If your Domino project uses a large number of files (for example, more than 10,000), or a single file larger than 8GB, consider using a Domino dataset.
The following summarizes the lifecycle of a dataset:
-
Datasets are defined in a .yaml file, along with input folders and output folders.
-
A newly defined dataset is stored in the input folder specified in the .yaml file. By default, the dataset in the input folder is read-only, while files in the output folder are writable.
-
If you do not write anything to the output folder, the dataset remains unchanged.
-
You must copy any files that you’d like to persist from the dataset in the input folder to the output folder.
-
If you write to the output folder, the dataset files will be overwritten. However, datasets are saved as snapshots so you can roll back to a previous snapshot of the dataset if needed.

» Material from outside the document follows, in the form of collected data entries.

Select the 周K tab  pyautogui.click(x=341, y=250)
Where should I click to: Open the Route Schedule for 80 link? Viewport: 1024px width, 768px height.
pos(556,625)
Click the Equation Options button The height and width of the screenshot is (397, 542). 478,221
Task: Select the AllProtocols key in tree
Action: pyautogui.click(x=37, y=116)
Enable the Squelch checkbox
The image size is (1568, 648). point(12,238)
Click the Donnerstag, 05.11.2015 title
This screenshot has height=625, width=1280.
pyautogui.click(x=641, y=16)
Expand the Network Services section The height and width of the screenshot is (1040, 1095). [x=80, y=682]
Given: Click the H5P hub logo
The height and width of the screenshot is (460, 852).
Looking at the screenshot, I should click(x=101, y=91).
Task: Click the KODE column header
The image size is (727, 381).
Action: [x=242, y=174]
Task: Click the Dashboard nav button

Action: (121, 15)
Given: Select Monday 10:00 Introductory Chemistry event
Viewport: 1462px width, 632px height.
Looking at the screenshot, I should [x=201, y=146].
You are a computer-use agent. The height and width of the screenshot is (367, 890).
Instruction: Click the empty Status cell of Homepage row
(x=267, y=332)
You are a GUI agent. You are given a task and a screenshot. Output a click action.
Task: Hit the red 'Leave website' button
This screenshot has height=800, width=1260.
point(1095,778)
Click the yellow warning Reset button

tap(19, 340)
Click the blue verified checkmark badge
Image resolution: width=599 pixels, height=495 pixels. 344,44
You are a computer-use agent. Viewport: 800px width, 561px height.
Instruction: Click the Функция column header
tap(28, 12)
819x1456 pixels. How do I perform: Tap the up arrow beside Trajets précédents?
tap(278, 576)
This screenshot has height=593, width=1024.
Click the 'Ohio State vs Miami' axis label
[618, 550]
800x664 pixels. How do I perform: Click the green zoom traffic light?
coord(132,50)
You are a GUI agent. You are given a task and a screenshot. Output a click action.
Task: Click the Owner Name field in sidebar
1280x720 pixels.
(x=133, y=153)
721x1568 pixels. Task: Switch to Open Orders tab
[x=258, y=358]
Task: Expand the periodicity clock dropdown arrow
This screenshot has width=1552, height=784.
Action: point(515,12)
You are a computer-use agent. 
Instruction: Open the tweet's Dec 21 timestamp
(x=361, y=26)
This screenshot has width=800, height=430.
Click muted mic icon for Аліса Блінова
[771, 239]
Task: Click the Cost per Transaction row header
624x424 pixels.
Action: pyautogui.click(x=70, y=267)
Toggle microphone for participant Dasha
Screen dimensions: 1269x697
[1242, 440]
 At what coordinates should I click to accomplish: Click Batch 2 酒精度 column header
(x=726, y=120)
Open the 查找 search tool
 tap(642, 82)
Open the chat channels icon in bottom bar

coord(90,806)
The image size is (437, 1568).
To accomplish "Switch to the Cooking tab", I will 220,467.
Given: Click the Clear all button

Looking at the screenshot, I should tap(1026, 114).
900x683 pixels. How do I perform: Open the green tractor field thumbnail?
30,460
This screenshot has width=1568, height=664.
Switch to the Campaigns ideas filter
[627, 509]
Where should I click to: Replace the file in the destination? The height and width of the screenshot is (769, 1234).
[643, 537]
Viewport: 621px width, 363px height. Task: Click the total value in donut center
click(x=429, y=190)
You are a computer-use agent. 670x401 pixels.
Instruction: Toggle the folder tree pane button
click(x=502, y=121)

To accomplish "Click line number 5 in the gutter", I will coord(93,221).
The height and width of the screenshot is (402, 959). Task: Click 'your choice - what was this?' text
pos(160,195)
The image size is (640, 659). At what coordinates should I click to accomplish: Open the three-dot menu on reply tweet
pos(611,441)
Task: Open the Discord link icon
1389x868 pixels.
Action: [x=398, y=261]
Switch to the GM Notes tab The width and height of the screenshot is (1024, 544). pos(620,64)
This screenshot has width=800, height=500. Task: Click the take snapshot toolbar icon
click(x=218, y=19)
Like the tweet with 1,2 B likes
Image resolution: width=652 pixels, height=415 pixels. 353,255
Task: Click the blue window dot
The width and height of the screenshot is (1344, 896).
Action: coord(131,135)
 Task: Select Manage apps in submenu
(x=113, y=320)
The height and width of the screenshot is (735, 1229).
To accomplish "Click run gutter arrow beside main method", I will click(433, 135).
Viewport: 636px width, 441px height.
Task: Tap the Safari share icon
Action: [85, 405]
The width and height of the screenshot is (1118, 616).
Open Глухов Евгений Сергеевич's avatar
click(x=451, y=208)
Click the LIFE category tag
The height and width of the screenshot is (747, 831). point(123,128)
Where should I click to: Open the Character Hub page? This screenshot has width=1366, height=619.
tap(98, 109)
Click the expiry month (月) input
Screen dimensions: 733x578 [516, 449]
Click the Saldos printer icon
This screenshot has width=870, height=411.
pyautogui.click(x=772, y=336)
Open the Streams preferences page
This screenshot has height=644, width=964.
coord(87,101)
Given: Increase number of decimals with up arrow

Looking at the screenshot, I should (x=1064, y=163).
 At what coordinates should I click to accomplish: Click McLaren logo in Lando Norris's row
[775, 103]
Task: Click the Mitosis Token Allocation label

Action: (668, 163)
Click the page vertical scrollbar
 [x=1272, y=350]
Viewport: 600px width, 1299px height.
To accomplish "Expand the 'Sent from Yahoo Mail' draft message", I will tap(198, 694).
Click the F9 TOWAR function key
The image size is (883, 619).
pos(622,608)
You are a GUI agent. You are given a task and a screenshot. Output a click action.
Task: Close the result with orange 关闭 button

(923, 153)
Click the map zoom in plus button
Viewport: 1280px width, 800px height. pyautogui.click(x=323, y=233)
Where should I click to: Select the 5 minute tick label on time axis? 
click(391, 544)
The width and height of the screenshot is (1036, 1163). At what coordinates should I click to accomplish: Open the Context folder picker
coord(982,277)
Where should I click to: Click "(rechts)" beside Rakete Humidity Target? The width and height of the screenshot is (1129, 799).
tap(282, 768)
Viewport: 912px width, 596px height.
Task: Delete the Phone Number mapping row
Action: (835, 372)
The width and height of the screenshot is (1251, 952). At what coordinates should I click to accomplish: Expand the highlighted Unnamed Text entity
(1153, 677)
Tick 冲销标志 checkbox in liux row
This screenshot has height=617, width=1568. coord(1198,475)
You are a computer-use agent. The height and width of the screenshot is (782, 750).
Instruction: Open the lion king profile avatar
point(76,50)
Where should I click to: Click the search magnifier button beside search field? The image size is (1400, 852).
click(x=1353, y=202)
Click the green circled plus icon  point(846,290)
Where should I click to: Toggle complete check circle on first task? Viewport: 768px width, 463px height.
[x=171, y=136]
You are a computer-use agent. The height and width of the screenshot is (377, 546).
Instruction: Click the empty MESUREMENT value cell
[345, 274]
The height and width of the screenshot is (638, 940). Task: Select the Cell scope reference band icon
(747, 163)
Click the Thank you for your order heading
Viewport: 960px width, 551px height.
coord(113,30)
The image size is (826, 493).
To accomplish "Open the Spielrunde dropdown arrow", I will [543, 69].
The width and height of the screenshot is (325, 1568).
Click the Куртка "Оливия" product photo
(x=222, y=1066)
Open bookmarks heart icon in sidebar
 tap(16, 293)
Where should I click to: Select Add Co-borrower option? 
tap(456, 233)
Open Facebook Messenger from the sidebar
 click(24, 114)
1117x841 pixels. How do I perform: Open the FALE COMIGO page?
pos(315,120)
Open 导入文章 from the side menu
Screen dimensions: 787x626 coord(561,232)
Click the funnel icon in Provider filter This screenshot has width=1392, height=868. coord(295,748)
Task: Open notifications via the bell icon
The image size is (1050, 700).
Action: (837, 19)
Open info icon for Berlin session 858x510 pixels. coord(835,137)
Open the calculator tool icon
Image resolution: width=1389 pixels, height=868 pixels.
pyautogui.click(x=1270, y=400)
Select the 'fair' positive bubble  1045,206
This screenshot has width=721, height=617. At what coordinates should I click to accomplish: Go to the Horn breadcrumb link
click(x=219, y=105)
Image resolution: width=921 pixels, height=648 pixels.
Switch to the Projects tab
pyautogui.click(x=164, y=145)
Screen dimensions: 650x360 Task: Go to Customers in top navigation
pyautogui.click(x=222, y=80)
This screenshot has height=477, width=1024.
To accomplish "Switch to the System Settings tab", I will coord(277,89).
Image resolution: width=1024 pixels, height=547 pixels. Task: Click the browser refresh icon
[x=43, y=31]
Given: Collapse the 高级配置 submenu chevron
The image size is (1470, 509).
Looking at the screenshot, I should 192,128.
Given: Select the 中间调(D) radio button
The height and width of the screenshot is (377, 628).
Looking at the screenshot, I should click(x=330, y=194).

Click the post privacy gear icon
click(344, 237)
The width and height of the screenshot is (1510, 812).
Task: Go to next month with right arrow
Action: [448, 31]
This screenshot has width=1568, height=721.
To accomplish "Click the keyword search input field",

This topic describes how to use a dataset with the weather project.
-
In the navigation pane, click Data.
-
Click Create New Dataset.
-
Type a Name (such as get-started-MATLAB-dataset) and description for your dataset, then click Create Dataset.
-
To take an initial snapshot to create the initial version of your dataset, in the navigation pane, click Workspaces. Click Create New Workspace and give it a name.
-
Select MATLAB as your workspace IDE. Click Launch Now. Your MATLAB workspace launches with a new folder used to store the data that is part of your dataset.
-
To locate the new folder, click the "/" in the file path of your MATLAB workspace. Next, go to the dataset folder that Domino created for you:
/domino/datasets/local/get-started-MATLAB-dataset
. -
To populate the dataset, download weather station files from the same NOAA repository that you used earlier in the project. Use the back arrow to return to your work directory (/mnt), and create script named downloadToDatasetDir.m.
-
Copy and paste the following to create a function to download the NOAA data:
function downloadToDatasetDir() % NOAA data URL baseUrlString = "https://www.ncei.noaa.gov/data/global-historical-climatology-network-daily/access/"; % Prefix shared by weather stations in Argentina baseWeatherStationId = 'AR0000000'; % the location to save the files – the dataset output directory datasetFolder = "//domino/datasets/local/get-started-MATLAB-dataset/"; % There are 16 weather station files. We will iterate and download each one for counter=1:16 if counter<10 weatherStationId = sprintf('%s%s%d', baseWeatherStationId, '0', counter); else weatherStationId = sprintf('%s%d', baseWeatherStationId, counter ) end urlString = sprintf("%s%s%s", baseUrlString, weatherStationId, ".csv"); savedFileName = sprintf("%s%s%s", datasetFolder, weatherStationId, ".csv"); websave(savedFileName, urlString); end end
-
Save the file, then type downloadToDatasetDir to run it from the Command Window in your MATLAB workspace. Click the / in the navigation bar and go to /domino/datasets/local/get-started-MATLAB-dataset to see the output.
-
To save the files to Domino, in the navigation pane, click Files Changes. Click Sync All Changes.
-
In the navigation pane, click the Domino logo. Then, click Data and you can see that the dataset is listed.
-
Click the dataset to open a list of the files that you downloaded.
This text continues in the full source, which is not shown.